Temperatures are dropping, which means most people are indoors staying warm. There are some designers, photographers, and insane creative types who are braving the chilly weather to construct unusual buildings made entirely from ice and snow. These ephemeral works of architecture are perhaps the greenest on the planet, melting silently into the earth when spring starts to approach. Other icy structures thrive amongst some of the coldest temperatures on the planet. It’s awe-inspiring to know that a substance like water can create something that feels so completely larger than life, making the organic buildings seem almost magical. We searched the globe for beautiful castles, hotels, and other buildings made from ice (inside and out). View more in our gallery.
Located in the Sangre de Cristo mountains of northern New Mexico at the center of the Enchanted Circle in Taos Ski Valley is The Celestial Sphere — a concert and performance hall made of ice. The venue even hosts performances featuring instruments made from ice. Carvers Tim and Birgitta Linhart created the igloo-style hall, complete with ambient lighting and lasers, to make their version of “a nightclub in heaven.”
Hidden in the Carpathian Mountains of Romania (near southern Transylvania) is a church designed by Arnold Klingeis (it’s modeled after an an old Transylvanian Catholic church), who built the unusual house of worship with 30 workers over a one-month period. They used ice taken from the frozen Lake Balea. Everything from the altar to the relief carvings on the walls are created from ice and snow. There’s also a nearby ice hotel if you’re feeling extra frosty.
This ice palace in St. Petersburg, Russia is a copy of the original built in 1740 for Empress Anna Ioannovna, which included a garden filled with ice trees with ice birds, and furniture made from ice. Since then, residents have recreated the structure — the above palace made from over three tons of ice culled from the surrounding lakes.

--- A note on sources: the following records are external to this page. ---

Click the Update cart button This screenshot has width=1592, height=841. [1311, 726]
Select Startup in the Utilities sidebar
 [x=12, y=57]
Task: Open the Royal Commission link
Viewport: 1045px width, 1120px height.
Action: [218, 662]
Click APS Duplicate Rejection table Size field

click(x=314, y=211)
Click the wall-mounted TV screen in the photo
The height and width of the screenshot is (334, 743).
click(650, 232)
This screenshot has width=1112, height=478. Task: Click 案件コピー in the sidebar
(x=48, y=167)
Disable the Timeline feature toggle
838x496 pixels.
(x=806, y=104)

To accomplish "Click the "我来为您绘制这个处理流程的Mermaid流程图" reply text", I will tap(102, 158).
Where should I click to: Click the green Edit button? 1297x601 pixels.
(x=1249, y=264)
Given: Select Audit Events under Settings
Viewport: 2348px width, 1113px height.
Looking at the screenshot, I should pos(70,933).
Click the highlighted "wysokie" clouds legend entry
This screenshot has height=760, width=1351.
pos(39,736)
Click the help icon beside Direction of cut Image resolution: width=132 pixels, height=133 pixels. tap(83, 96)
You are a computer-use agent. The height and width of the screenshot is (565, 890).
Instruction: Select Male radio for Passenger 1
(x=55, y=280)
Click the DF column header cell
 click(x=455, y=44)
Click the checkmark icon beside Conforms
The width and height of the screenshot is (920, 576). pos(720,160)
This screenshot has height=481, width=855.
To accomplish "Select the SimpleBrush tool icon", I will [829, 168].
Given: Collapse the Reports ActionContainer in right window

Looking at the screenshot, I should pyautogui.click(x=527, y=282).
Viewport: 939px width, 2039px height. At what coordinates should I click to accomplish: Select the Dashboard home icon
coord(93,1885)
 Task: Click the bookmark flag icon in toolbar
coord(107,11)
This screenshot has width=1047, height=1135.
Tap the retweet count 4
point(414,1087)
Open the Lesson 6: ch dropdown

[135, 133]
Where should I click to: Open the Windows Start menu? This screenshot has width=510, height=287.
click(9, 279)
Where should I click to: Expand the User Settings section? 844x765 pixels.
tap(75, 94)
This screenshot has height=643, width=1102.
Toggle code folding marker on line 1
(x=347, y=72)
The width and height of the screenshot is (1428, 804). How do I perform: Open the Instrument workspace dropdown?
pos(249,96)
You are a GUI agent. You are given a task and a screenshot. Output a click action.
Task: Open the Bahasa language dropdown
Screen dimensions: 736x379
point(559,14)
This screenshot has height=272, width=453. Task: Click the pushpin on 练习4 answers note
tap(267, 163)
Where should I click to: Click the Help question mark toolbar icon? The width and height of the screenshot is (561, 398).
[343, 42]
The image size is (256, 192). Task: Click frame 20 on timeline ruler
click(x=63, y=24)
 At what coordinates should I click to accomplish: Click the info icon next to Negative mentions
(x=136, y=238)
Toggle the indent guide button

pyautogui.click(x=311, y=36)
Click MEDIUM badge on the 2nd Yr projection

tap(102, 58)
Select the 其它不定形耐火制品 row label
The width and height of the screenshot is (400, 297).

This winter marks the twenty-third chilly season for guests at Sweden’s ICEHOTEL, located in Jukkasjärvi. It’s the first and largest ice hotel in the world, erected in the early 1990s. ICEHOTEL started life as an igloo to host an art exhibition, and a serendipitous overnight stay sparked an idea. Since then, creator Yngve Bergqvist has expanded the structure to a massive getaway that constantly changes thanks to guest artists — and the sun, of course. Ben Rousseau and Ian Douglas-Jones designed the room pictured above, in anticipation of Tron: Legacy in 2010.
The icy, gorgeous Hôtel de Glace in Quebec City transforms its design every season, creating an enchanting environment filled with artistic crystalline touches. Owners consider it their own unique work of art. The beds are crafted from a solid ice base with a wooden bedspring and mattress on top, covered in cozy blankets. Sleeping bags are still required to keep warm from the temperatures that dip to -22 degrees Fahrenheit. The view seems worth it.
Since 1963, people from all over the world have been attending the annual Harbin International Ice and Snow Sculpture Festival in China to see Harbin transformed into a dazzling, breathtaking ice city. Freezing Siberian winds make it the prime setting for the month-long celebration that features colorfully illuminated, full-scale buildings made from giant blocks of ice taken from the Songhua River.
The internationally famous Saint Paul Winter Carnival started in the late 1800s, and the festival’s pièce de résistance is an elaborate, large-scale ice castle that uses ice from the Minnesota lakes.
A beautiful church in Aurskog, Norway.
The SnowCastle of Kemi is reconstructed every winter for the past 18 years. The new castle will open the end of January, 2013. Since natural snow is too soft to construct the LumiLinna SnowCastle, builders make snow out of seawater. The above photos give you an idea of what the bridal suit and dining room have looked like in the past.
We love the way Roger Hanson’s “Winter Water Wonder” castles look like Neolithic fragments lost in suburban Minnesota. He creates them using a geothermal heating system, sprinklers, and a computer program he designed that allows him to build ice castles up to 65 feet high.
An ice house from Swiss artist Karl Neuhaus that looks like a page from a fairy tale.
Artist Brent Christensen began building his ice castles when trying to come up with new winter activities for his children. After a few snowy experiments, he created large structures that used icicles as the foundation. His children dubbed them “ice castles,” and since then, he’s been commissioned to create his frozen fortresses for resorts and other places across Colorado. Past castles have contained frosted tunnels, caves, slides, and ice skating rinks.